Massimiliano Montanari
mercoledì 11 maggio 2011
La terza dimensione in Archeologia. Esperienza e Risultati.
WORKSHOP – UNIVERSITA' DI BOLOGNA.
La Terza Dimensione in Archeologia. Esperienze e Risultati.
ANDREA FIORINI
La restituzione tridimensionale degli elementi strutturali e della stratigrafia muraria: esperienze di fotomodellazione e stereofotogrammetrial.
ANTONIO CURCI, ALBERTO URCIA
Topografia e fotogrammetria: esperienze e risultati nell'applicazione dell'imaging station in Archeologia.
FEDERICA BOSCHI, ALESSANDRO CAMPEDELLI, CASTAGNETTI CRISTINA, BARBARA CERASETTI, MARCO DUBBINI, ENRICO GIORGI, MICHELE SILANI, ISABELLA TOSCHI
La profondità del sottosuolo e l'architettura del soprassuolo: il caso di Burnum (Croazia).
MASSIMILIANO MONTANARI
La comunicazione del dato tridimensionale: dalla ricostruzione virtuale al rendering. I casi della basilica di San severo e del castello di Rontana.
MARTINA ALTROVANDI, JULIAN BOGDANI, FEDERICA BOSCHI, MARCO DUBBINI, ENRICO GIORGI, MICHELE SILANI
Aerofotografia storica, geofisica e interpretazione archeologica nell'Area di Suaza (Ancona).
SIMONE ZAMBRUNO, ANTONINO VAZZANA
Archeoantropolotia virtuale, applicazioni del dato TAC e dello scanner 3D e luce struttura.
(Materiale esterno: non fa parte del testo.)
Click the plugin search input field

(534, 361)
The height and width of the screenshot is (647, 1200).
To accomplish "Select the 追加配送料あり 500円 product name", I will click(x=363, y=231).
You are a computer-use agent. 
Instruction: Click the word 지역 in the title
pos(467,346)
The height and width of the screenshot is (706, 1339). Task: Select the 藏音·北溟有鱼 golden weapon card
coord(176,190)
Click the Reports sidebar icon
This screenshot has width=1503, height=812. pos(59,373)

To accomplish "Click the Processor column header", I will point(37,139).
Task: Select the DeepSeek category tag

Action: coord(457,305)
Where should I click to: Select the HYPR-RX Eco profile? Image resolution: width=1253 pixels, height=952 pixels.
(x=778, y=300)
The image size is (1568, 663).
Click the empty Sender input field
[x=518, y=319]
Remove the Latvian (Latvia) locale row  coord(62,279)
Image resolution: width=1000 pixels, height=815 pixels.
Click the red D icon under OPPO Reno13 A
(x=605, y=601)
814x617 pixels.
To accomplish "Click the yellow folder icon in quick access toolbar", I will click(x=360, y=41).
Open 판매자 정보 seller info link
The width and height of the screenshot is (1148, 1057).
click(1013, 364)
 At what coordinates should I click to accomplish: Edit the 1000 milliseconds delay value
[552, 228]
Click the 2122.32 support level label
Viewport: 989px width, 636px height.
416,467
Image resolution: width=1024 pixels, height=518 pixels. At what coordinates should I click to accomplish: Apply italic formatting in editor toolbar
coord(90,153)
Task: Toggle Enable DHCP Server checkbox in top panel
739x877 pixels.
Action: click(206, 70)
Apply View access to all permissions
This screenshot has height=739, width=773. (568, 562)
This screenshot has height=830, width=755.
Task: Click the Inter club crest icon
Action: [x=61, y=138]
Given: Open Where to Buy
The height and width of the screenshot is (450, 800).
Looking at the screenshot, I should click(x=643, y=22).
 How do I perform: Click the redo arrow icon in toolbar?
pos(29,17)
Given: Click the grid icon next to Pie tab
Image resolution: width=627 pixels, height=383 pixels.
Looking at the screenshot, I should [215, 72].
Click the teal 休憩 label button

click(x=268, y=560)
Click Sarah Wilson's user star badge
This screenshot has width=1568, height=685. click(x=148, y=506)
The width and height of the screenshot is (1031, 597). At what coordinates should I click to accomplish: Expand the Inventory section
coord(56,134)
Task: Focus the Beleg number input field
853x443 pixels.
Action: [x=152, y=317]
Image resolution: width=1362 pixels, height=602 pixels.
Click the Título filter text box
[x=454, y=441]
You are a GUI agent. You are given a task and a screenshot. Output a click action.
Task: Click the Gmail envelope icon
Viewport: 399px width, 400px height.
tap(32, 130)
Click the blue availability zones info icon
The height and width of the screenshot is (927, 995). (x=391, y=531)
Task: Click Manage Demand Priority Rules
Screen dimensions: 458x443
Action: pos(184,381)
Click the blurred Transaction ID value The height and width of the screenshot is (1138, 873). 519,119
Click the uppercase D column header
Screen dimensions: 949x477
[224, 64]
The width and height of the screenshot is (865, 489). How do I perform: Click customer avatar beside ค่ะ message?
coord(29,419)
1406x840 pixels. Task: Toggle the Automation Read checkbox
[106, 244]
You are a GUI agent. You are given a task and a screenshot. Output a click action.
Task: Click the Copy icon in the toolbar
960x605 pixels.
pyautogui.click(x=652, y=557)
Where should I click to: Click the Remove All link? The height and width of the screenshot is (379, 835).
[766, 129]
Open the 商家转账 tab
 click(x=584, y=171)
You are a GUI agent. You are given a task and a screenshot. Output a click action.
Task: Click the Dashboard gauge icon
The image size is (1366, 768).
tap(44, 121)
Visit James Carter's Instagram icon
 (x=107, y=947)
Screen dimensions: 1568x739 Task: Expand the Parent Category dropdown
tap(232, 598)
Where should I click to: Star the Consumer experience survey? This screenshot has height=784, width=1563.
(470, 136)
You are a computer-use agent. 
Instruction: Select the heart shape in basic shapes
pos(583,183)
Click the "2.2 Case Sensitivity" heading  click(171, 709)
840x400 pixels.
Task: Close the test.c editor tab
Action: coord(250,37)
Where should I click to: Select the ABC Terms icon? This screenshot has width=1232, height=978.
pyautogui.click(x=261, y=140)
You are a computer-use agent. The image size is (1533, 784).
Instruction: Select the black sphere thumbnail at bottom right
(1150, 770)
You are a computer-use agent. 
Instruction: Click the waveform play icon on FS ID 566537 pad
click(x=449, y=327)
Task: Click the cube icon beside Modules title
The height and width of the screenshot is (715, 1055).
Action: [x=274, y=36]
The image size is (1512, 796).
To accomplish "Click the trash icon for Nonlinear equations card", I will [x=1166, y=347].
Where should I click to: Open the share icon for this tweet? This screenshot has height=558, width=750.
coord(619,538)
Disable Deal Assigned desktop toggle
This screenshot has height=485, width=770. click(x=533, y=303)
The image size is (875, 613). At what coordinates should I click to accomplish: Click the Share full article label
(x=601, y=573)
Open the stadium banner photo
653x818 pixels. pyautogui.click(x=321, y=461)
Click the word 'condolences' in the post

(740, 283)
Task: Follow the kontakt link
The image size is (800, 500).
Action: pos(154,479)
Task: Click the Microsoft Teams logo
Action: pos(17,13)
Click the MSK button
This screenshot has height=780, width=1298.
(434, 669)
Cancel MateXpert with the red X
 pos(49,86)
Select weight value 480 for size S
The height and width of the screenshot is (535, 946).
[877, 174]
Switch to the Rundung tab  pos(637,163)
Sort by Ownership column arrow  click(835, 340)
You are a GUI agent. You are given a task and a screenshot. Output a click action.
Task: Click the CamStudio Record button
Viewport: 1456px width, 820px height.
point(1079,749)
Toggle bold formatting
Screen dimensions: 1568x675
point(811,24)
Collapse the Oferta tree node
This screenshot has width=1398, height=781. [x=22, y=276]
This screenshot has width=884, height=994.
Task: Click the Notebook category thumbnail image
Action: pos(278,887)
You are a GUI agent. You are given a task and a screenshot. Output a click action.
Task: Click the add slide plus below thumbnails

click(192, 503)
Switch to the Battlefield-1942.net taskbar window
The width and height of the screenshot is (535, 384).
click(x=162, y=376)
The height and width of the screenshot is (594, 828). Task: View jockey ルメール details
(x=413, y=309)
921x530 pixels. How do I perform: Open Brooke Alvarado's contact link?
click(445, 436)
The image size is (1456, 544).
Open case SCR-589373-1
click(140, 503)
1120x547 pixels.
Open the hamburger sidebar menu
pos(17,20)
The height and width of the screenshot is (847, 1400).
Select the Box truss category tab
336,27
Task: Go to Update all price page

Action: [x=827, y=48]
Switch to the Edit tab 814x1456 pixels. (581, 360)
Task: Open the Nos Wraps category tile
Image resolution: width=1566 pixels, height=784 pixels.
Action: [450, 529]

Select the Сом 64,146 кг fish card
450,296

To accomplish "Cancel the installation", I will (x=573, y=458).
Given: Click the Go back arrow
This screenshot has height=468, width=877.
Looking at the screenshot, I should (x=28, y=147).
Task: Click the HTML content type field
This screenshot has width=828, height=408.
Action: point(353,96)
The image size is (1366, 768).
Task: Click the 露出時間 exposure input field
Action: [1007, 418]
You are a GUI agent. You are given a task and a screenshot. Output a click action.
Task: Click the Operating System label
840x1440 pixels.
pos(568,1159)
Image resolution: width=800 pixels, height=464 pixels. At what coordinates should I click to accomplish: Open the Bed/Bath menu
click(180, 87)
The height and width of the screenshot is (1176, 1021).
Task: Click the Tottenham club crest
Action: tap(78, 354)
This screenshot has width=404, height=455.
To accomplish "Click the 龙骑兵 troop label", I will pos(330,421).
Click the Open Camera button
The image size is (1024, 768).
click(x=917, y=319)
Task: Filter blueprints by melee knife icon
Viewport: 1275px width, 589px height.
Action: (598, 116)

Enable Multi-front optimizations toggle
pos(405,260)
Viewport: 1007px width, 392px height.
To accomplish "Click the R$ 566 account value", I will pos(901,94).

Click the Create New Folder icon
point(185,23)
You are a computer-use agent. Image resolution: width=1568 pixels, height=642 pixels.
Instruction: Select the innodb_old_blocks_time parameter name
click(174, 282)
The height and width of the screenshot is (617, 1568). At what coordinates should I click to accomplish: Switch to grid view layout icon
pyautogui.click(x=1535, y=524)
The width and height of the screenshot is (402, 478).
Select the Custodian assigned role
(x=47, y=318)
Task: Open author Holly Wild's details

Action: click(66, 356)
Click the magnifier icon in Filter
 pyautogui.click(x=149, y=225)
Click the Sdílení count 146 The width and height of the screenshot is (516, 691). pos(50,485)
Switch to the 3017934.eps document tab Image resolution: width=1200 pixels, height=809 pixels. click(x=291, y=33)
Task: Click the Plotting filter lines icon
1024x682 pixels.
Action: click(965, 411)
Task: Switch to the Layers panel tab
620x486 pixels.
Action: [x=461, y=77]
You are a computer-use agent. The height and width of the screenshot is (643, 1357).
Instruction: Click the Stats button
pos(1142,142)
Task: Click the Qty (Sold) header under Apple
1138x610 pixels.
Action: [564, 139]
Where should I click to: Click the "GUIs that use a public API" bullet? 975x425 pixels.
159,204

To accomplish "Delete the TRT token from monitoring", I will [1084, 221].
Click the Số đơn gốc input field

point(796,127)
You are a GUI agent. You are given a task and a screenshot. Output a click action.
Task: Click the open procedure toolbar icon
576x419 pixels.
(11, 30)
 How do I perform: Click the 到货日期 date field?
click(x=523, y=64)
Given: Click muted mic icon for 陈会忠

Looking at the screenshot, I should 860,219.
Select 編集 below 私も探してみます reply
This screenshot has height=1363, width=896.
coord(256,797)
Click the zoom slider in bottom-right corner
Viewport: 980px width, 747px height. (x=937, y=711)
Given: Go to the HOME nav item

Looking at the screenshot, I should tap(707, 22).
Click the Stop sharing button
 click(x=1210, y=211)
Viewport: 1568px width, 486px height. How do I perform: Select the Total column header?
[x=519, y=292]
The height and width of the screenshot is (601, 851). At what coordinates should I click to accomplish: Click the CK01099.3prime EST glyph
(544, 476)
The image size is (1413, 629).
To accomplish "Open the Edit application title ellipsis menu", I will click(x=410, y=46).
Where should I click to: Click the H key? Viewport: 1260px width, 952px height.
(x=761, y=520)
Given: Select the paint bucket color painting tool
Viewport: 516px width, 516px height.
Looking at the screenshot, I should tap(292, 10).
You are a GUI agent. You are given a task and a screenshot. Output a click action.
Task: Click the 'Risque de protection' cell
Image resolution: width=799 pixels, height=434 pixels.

Venerdì 13 maggio 2011, ore 10 Aula Gambi – Piazza San Giovanni in Monte 2 Bologna
Questo incontro nasce dall'esigenza di raccontare le esperienze che diversi gruppi di ricerca stanno conducendo sul tema dell'utilizzo della Terza Dimensione nel rilievo e nella documentazione archeologica. Il workshop è pensato come libero scambio di esperienze e di opinioni da parte di tutti i partecipanti, a partire da brevi presentazioni di casi di studio che introdurranno i diversi temi e i diversi sistemi utilizzati, mostrando i risultati ottenuti e le eventuali difficoltà incontrate.